Master e rischio sovrapposizioni nel contratto
Antonio De Palma, segretario Nursing Up
Secondo De Palma, i colleghi in possesso di master di primo livello hanno motivi concreti di preoccupazione. La legge 43 individua negli infermieri con master gli specialisti delle professioni sanitarie, ma l’introduzione delle magistrali cliniche senza un contestuale intervento contrattuale rischia di creare sovrapposizioni di ruoli e funzioni.
Il Nursing Up contesta in particolare l’ipotesi che i laureati magistrali possano essere inseriti nell’area dell’elevata qualificazione del comparto, lo stesso spazio in cui oggi dovrebbero trovare collocazione apicale gli infermieri specialisti con master.
Senza una chiara distinzione normativa, le aziende sanitarie potrebbero trovarsi a gestire figure con titoli diversi ma competenze analoghe, con inevitabili tensioni organizzative.

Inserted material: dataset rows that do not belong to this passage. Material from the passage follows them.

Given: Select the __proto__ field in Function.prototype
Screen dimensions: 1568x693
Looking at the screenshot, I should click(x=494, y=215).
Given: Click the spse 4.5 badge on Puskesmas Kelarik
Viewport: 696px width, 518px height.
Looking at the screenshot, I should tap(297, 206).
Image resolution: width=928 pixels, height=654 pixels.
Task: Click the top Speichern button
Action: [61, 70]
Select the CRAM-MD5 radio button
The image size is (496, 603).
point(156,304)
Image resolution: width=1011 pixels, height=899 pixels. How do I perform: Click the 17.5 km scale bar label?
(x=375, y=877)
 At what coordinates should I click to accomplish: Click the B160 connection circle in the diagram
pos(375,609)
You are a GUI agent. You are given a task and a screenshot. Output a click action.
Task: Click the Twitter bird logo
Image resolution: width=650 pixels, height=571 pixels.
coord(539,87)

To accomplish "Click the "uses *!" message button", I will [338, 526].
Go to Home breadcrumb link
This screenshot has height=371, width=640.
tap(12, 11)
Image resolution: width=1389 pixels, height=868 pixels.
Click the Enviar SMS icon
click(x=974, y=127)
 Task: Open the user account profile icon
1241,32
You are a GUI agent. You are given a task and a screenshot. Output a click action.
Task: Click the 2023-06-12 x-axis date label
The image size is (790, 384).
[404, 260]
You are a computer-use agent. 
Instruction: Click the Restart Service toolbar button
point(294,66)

Tutele per i titoli acquisiti
Per il presidente Nursing Up, le magistrali cliniche rappresentano un’evoluzione legittima della professione, ma devono essere accompagnate da una precisa scelta politica e contrattuale. La richiesta è che i laureati magistrali trovino collocazione nell’area della dirigenza, evitando di comprimere o svuotare il riconoscimento degli infermieri che negli anni hanno investito in percorsi di master.
Il tema, dunque, non è la contrapposizione tra titoli, ma la necessità di regole chiare nel Ssn. Senza una disciplina che definisca ruoli, responsabilità e percorsi di carriera, il rischio è di generare incertezza tra i professionisti e di indebolire il valore stesso della formazione specialistica.